# TASK ITEM
Set down the lines below, exactly, starting at the one that contains "This screenshot has width=1536, height=591." and stopping at the last line, inclusive. Omit pictures.

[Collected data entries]

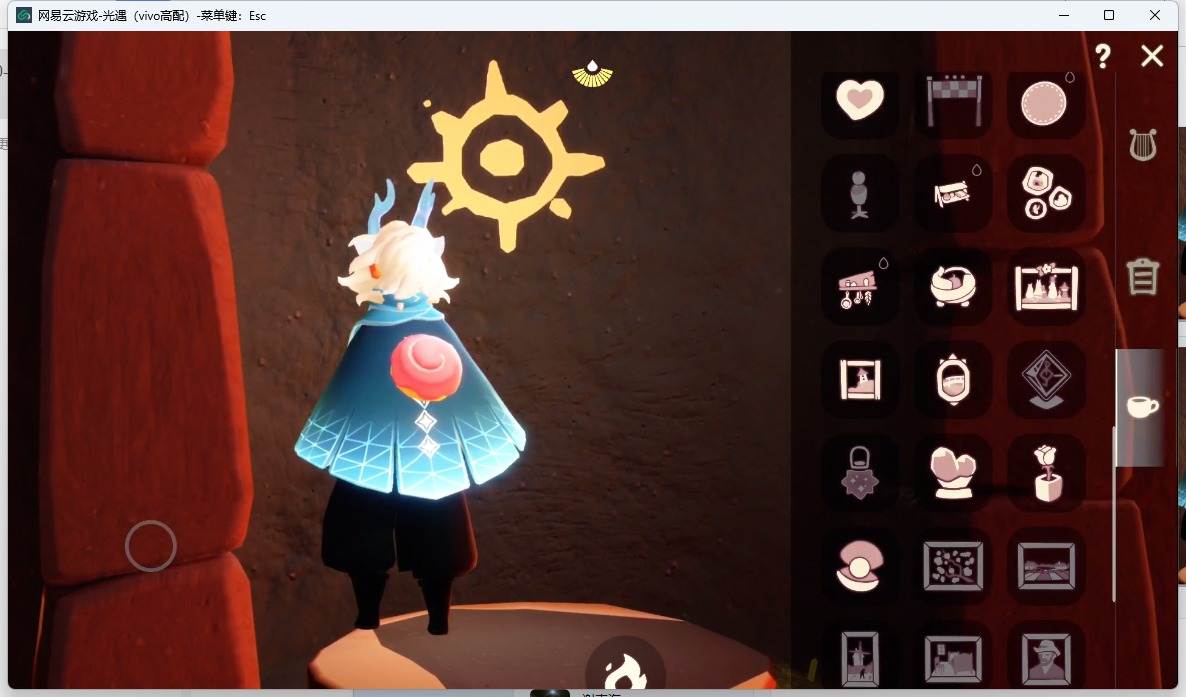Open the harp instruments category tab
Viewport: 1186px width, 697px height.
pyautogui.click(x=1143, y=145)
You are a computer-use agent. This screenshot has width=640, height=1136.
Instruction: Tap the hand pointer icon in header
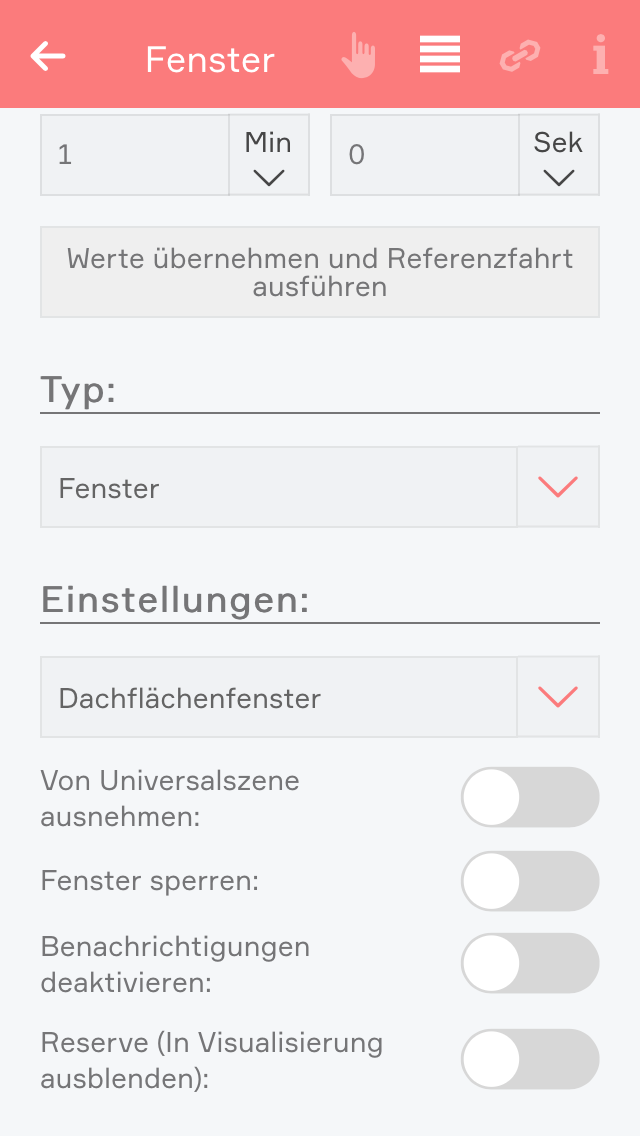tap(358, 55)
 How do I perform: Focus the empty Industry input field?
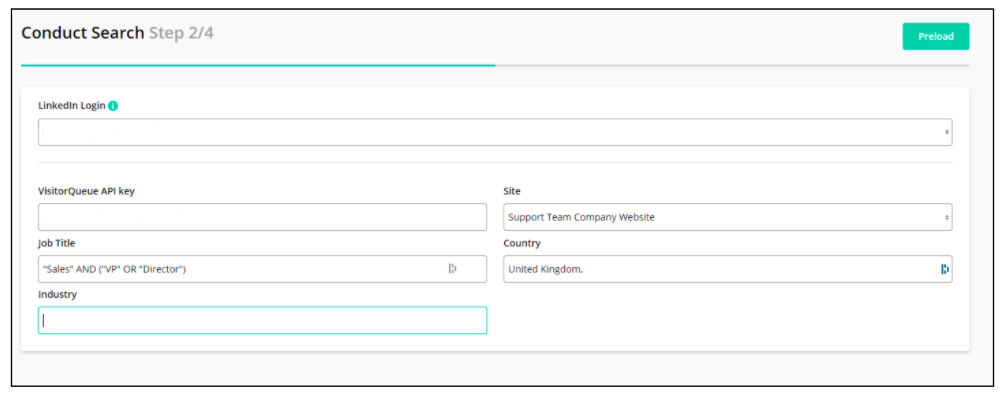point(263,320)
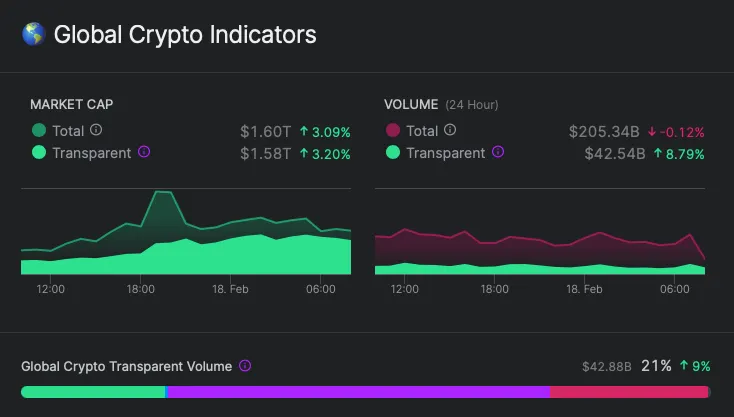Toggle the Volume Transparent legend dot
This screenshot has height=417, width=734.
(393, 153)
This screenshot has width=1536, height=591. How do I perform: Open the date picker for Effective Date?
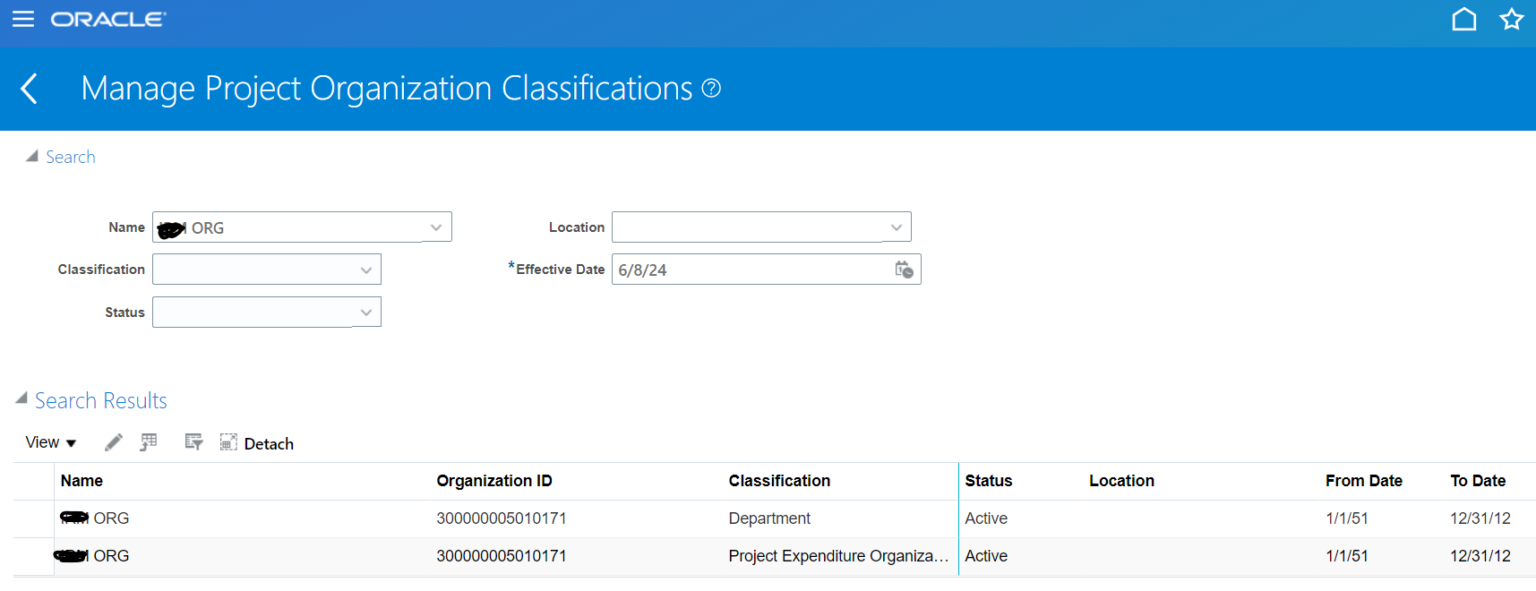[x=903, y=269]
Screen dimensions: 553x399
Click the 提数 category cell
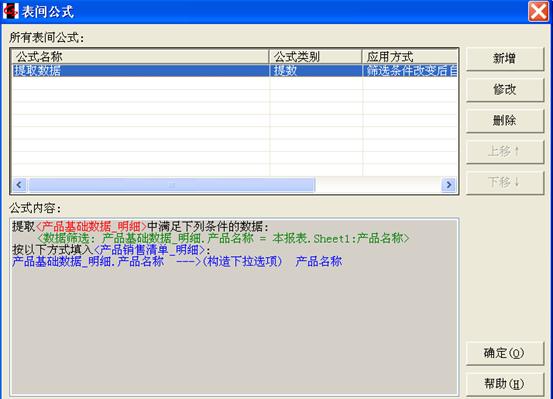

# TASK ANSWER
This screenshot has width=1536, height=591. How do I perform: Open the date picker for Effective Date?
[x=903, y=269]
Screen dimensions: 553x399
Click the 提数 category cell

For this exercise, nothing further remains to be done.